* Task description: An exact copy is needed of the lines from the one that contains "Task: Click the YUV Effects filter icon" through the final line of the data below, with pictures left out.

* Data records:
################
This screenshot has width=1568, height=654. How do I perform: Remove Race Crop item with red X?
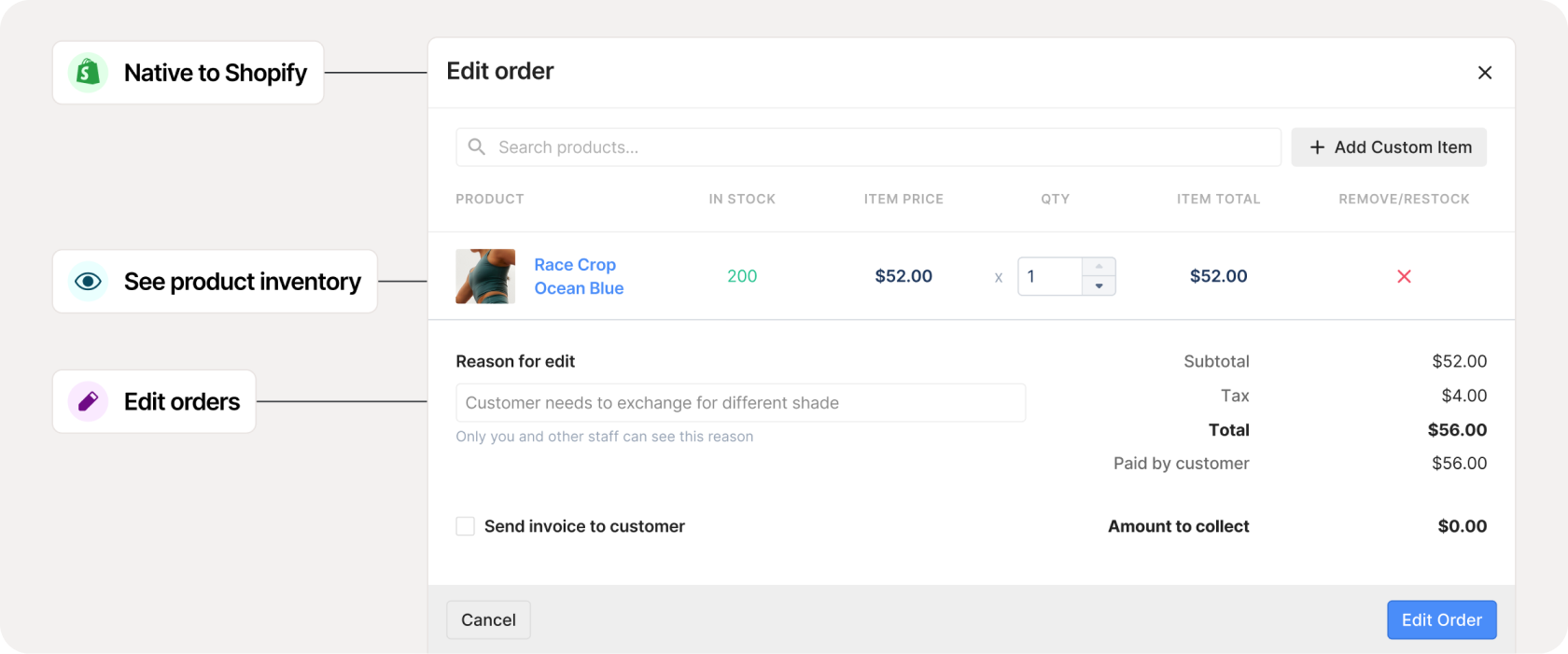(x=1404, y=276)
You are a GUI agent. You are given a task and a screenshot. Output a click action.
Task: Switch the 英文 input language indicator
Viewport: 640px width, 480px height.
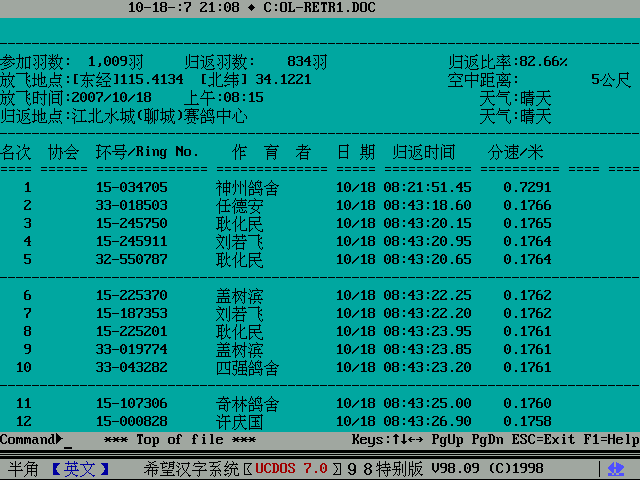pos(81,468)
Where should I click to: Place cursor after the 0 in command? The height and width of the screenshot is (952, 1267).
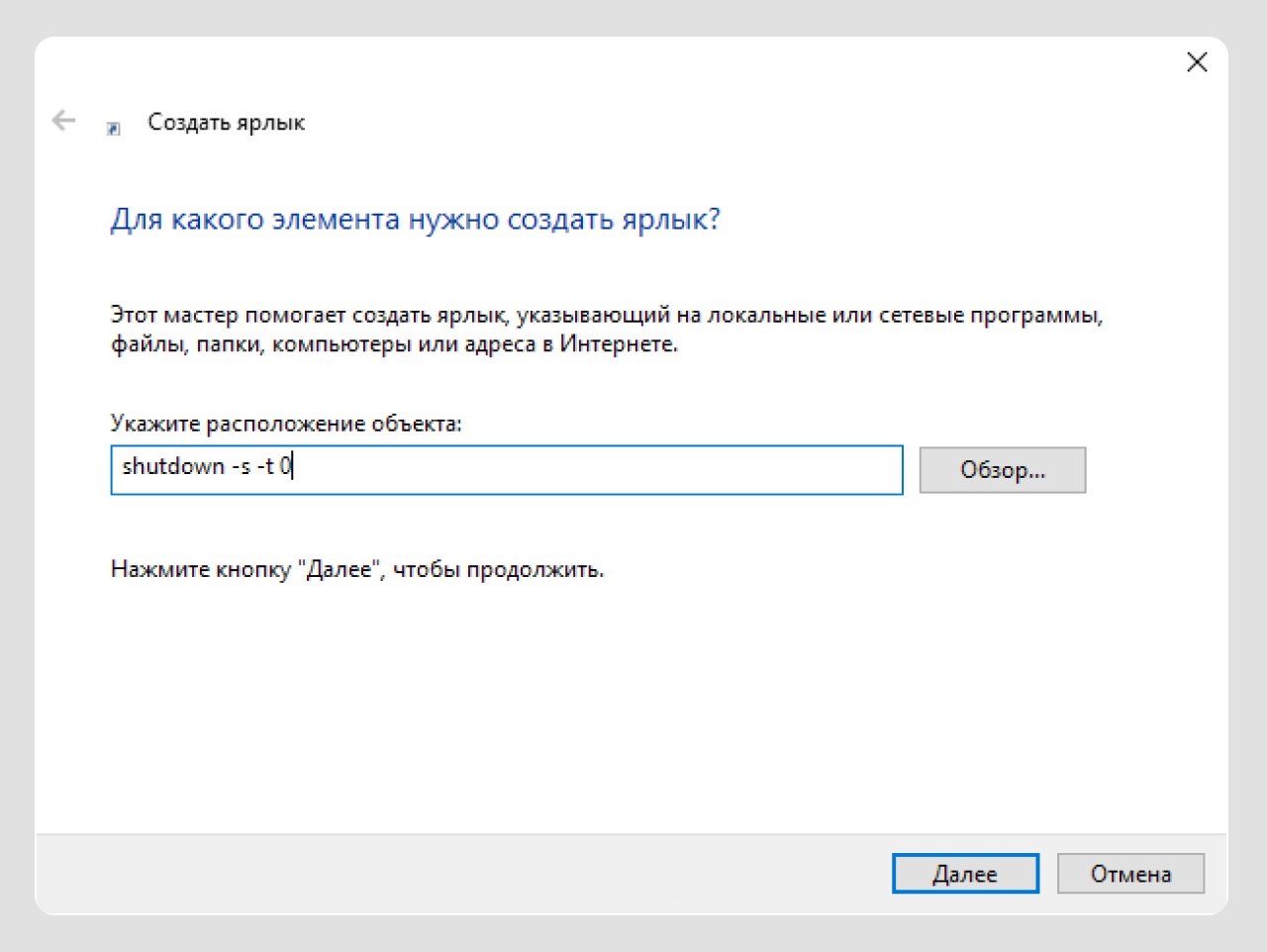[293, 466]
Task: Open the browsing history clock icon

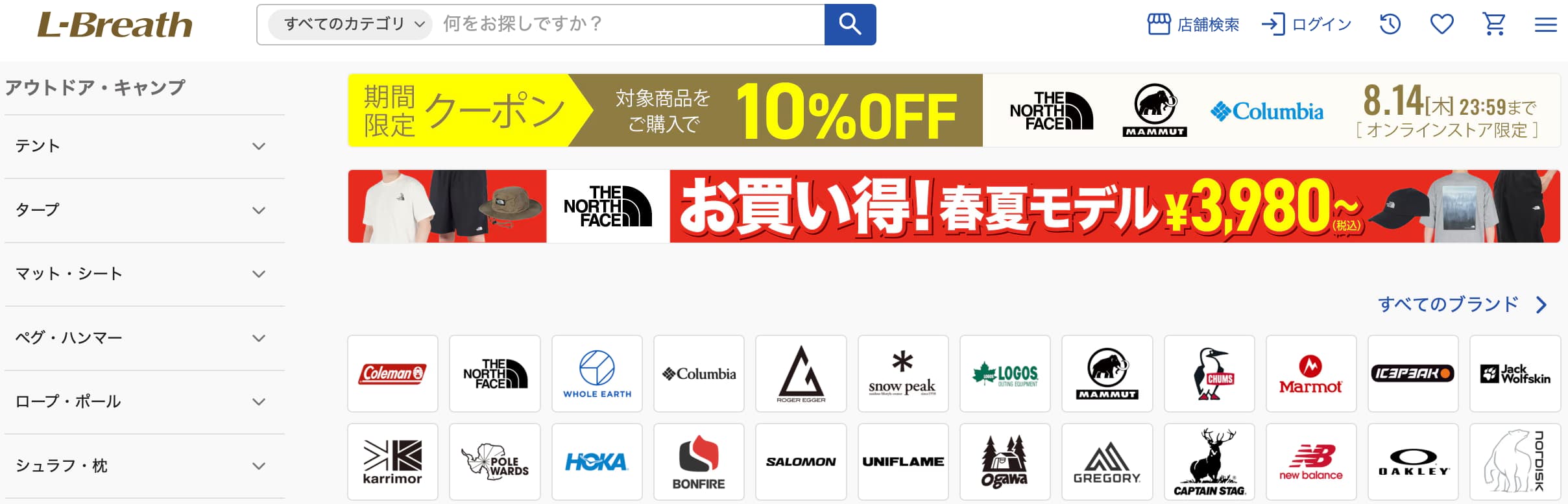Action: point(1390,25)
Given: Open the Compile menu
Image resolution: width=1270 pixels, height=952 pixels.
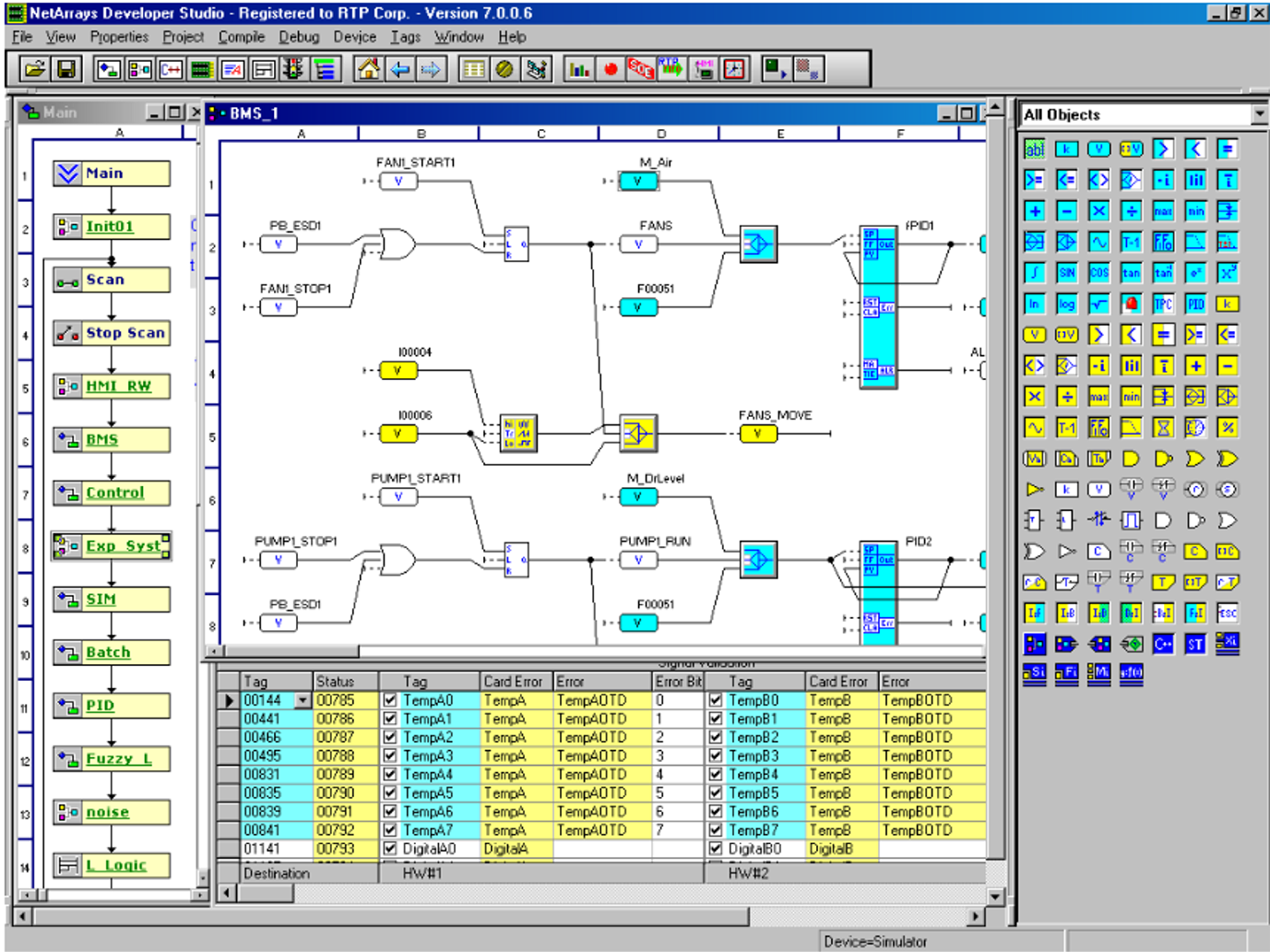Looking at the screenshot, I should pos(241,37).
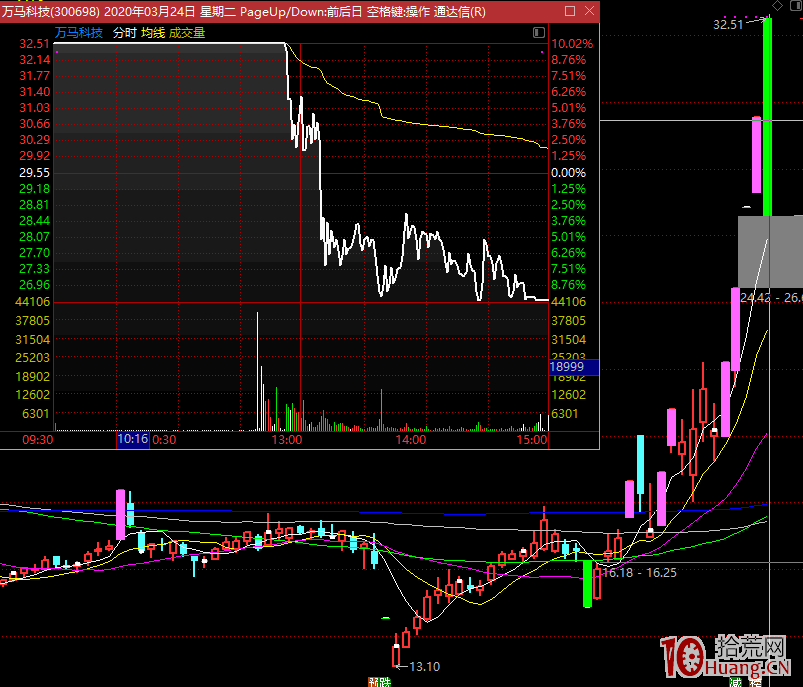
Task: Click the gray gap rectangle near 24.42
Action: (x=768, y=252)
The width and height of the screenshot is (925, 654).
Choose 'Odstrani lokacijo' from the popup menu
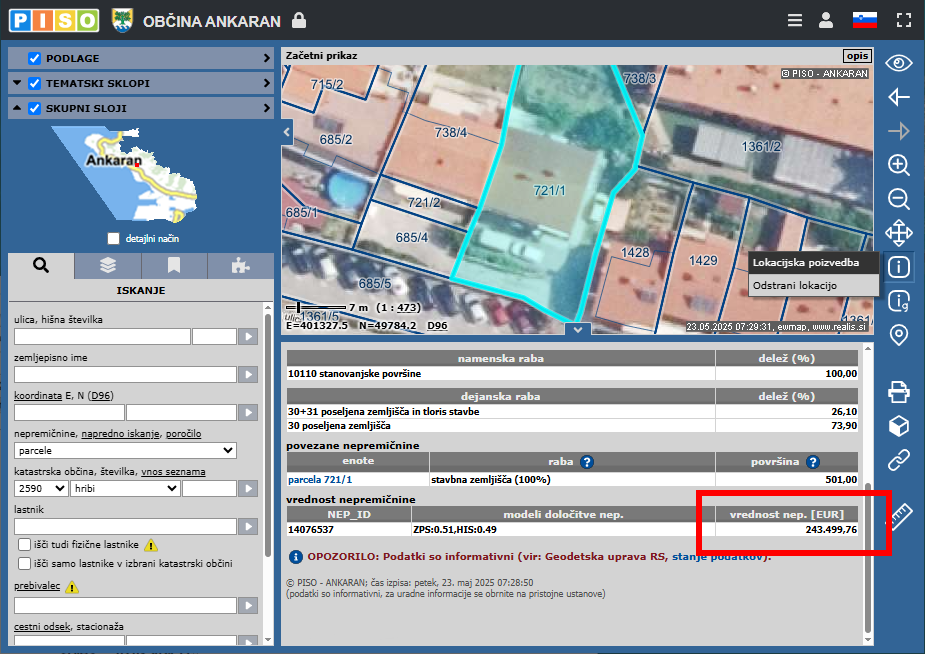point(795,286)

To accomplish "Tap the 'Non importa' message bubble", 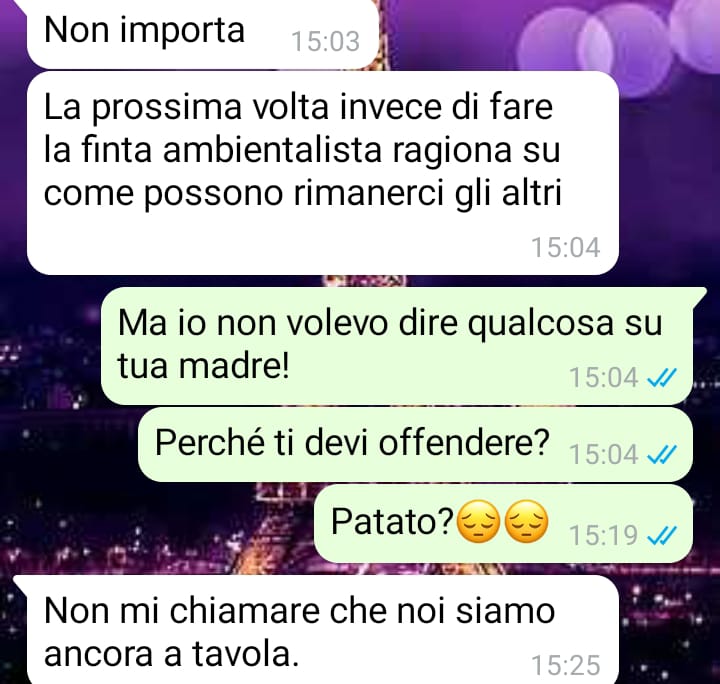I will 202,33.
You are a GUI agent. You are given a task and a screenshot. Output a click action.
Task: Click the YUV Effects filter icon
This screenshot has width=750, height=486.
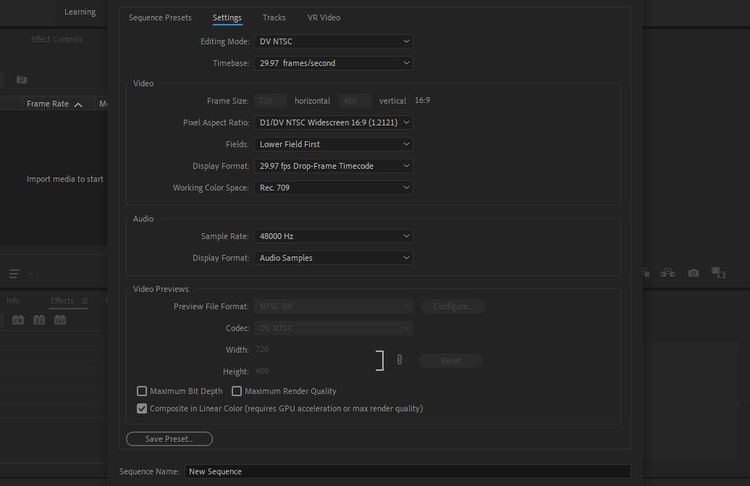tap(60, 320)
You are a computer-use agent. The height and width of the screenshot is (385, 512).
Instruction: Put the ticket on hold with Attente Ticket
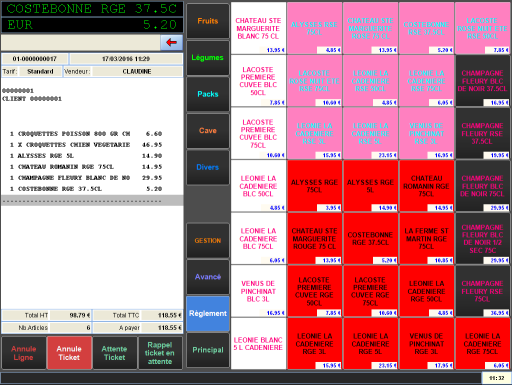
################
* Reply to the exercise:
Task: Click the YUV Effects filter icon
This screenshot has width=750, height=486.
tap(60, 320)
You are a computer-use agent. The height and width of the screenshot is (385, 512).
Instruction: Put the ticket on hold with Attente Ticket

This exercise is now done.